Paper long abstract:
Rapid demographic and epidemiological transition in Tanzania leads to two major dynamics: a substantial ageing of the Tanzanian society, and a considerable increase of non-communicable diseases (NCDs). This paper examines cases of elderly people in coastal Tanzania who grow old with diabetes in rural and urban environments. 'Becoming old and diabetic' is not only about intricate therapeutic itineraries and promising resorts of curative hope, but also about newly emerging flows of diabetes knowledge, control and management. They constitute a 'diabetic mapping' of health and illness, which is intrinsically centered on the household and its members.

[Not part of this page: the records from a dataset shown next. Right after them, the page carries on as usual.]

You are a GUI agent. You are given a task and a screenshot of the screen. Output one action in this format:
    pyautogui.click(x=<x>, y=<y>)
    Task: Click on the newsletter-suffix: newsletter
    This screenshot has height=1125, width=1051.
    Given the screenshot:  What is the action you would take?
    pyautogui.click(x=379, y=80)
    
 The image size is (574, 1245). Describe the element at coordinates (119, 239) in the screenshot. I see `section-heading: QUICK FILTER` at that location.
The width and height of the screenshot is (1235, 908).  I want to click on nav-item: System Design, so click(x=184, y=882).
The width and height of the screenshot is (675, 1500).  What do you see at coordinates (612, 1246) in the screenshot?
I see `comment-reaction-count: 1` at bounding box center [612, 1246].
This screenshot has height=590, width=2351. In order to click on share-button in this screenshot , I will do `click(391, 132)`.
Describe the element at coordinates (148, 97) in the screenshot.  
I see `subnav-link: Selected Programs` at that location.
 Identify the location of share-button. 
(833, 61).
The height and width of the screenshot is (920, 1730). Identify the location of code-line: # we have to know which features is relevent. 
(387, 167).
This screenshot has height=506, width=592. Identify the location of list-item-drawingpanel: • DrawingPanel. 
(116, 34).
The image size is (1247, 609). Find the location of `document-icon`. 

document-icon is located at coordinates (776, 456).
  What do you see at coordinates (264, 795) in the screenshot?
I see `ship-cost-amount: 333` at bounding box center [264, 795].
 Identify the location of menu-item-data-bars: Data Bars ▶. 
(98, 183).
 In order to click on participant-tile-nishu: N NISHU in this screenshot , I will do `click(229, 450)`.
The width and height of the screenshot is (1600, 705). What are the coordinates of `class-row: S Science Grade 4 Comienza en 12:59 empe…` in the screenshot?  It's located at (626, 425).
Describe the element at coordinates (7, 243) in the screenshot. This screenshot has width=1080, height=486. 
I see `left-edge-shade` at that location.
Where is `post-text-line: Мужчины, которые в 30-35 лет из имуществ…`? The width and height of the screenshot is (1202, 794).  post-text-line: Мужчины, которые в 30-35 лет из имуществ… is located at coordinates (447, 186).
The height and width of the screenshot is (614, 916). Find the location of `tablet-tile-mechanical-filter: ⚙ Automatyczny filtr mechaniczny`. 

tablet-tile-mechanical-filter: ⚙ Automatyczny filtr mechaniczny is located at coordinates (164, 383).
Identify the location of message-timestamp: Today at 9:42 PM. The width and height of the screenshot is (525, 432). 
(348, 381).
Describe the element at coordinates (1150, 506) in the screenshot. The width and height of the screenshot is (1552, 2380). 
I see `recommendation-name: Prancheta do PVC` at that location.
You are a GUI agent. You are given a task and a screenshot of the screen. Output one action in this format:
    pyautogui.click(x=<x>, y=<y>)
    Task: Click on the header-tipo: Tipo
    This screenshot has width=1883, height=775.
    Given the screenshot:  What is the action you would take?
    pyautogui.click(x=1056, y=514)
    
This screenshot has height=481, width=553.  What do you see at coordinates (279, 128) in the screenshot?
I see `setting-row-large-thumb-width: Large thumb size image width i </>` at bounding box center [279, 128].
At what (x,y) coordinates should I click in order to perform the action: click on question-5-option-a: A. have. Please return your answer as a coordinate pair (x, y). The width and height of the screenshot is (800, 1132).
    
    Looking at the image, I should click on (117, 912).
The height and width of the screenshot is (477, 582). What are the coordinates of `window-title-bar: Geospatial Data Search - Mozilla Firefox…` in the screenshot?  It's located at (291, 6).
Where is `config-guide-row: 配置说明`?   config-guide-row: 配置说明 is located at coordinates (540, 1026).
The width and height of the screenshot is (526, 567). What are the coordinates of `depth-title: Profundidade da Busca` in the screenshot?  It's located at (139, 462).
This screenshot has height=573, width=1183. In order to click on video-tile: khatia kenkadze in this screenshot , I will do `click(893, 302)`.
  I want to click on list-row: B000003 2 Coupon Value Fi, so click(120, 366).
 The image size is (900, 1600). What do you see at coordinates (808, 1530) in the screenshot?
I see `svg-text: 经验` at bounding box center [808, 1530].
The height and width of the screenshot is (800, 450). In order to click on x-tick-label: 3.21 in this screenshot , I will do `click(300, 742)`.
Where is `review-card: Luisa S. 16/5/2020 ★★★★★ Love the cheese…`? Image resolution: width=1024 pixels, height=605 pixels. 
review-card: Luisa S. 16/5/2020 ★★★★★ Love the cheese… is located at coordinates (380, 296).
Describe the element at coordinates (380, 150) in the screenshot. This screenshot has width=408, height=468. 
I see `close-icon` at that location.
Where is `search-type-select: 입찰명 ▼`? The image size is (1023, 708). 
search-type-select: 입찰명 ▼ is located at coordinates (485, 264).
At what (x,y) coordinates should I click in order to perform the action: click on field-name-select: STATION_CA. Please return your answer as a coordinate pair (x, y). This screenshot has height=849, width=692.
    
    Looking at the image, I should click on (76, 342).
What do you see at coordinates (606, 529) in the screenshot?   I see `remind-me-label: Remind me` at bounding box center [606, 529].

Sophisticated technologies such as insulin injections and glucose inhibiting medication, professional biomedical knowledge, for instance, about metabolic disorders through health education in a diabetes clinic, tight control (e.g. daily tests of blood sugar level), trendy global concepts of 'active ageing'/'healthy ageing' referring to a substantial, self-responsible change of lifestyle (e.g. doing physical exercise, going on a diet), and changes in care arrangement (for example leading to new 'carescapes' including kin/non-kin caregivers, health professionals, lay advisers, mobile phone assistance, medication-based selfcare) meet the older Tanzanian diabetics' risks of physical disability, economic hardship, social marginalization, and emotional despair. To provide answers for the overall question 'How does an elderly person deal with diabetes and its care in coastal Tanzania?' we focus on households with older diabetics, which represent a place where a progressive chronic illness, an ageing body and mind, different social dimensions, and these new flows converge - and where major care is provided.